Uncem vara una piattaforma per lo sviluppo delle aree montane

A fine gennaio, a Roma, si sono svolti gli Stati generali della montagna.

SVILUPPO Uncem ha trasmesso a tutti i sindaci e consiglieri comunali d’Italia una piattaforma per la costruzione di politiche nazionali integrate per la montagna, le aree rurali e interne del paese. Si tratta di un articolato documento che l’Unione degli enti e dei Comuni montani ha chiesto ai sindaci di portare in Giunta o in Consiglio comunale, oltre che nelle Unioni montane. La piattaforma riprende e rilancia i contenuti degli Stati generali della montagna che si sono svolti a Roma il 31 gennaio e che proseguiranno con una serie di incontri territoriali, anche tematici, promossi dal Ministero degli affari regionali e delle autonomie.

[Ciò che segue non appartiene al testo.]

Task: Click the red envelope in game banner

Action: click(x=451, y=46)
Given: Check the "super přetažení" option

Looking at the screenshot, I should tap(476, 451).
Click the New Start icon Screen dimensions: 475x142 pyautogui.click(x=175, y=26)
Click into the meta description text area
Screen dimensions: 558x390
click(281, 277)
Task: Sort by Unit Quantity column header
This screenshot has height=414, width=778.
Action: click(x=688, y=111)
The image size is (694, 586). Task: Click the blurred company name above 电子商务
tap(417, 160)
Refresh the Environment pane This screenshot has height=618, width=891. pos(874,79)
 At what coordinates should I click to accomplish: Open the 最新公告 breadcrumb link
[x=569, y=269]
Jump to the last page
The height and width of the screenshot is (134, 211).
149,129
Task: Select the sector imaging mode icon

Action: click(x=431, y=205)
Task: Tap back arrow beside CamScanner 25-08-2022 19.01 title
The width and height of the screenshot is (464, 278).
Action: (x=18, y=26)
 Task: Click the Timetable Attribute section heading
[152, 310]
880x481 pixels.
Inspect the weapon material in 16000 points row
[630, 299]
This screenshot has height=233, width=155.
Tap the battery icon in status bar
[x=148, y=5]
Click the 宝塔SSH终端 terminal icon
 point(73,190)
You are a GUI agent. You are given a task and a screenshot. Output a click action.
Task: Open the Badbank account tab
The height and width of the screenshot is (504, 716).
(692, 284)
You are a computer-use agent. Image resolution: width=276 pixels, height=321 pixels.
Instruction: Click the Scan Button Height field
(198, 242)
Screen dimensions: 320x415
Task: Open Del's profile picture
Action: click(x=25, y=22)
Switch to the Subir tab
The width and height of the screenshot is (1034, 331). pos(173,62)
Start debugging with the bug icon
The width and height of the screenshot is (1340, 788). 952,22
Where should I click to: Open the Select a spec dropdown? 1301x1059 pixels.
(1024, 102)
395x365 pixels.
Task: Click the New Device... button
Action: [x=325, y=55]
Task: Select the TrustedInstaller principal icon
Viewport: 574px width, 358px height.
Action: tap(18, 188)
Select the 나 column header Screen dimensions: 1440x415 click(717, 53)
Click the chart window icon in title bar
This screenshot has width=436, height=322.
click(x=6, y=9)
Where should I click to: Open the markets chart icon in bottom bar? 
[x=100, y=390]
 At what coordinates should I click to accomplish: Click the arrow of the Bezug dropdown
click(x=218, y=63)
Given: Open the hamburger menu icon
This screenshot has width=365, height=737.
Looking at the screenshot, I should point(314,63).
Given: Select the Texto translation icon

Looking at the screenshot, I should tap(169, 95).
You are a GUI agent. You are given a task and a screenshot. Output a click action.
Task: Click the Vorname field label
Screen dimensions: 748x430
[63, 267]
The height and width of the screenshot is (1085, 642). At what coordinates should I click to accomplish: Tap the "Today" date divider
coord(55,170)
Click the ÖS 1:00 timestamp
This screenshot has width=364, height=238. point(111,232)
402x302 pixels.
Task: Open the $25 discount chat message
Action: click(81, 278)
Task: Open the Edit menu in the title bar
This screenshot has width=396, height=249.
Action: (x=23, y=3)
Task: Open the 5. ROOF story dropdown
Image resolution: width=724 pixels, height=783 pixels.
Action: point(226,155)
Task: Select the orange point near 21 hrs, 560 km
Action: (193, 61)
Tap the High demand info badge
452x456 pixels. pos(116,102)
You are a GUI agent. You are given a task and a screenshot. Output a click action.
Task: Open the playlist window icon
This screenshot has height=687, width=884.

«Si apre uno scenario nuovo, positivo, nel quale le politiche per la montagna sono centrali. Occorre dare seguito e concretezza agli impegni», evidenzia Marco Bussone, presidente nazionale Uncem. La piattaforma, trasposta in ordine del giorno per gli Enti locali, accende un dibattito  in tutto il Paese sugli impegni che la politica nazionale, oltre che regionale, sta prendendo per le aree montane, rurali e interne, nel quadro dello scenario europeo e verso la nuova programmazione comunitaria 2021-2027. I contenuti, già sanciti dalle mozioni in Parlamento, devono trovare seguito negli atti che verranno approvati e nella piena attuazione di norme già vigenti che riguardano i Comuni, i territori, la montagna, l’ambiente e le sfide per riorganizzare servizi e sviluppo locale.

Condividere un documento unico nazionale, approvarlo nei Comuni, presentarlo ai media, portarlo a Consigli regionali e parlamentari territoriali è, secondo l’Uncem, utile per avere una sostanziale coesione e unanimi intenti in tutte le aree montane del Paese. Conclude Bussone: «Consapevoli che molti punti sono stati già fatti propri dall’aula di Montecitorio e dal Governo, la nostra spinta deve permettere veloce attuazione e concretezza delle molteplici misure che contiene, a partire da fiscalità differenziata e da un Pon (Programma operativo nazionale) dotato di risorse, a valere sulla programmazione comunitaria 21-27, rivolto ad aree montane, rurali e interne del Paese».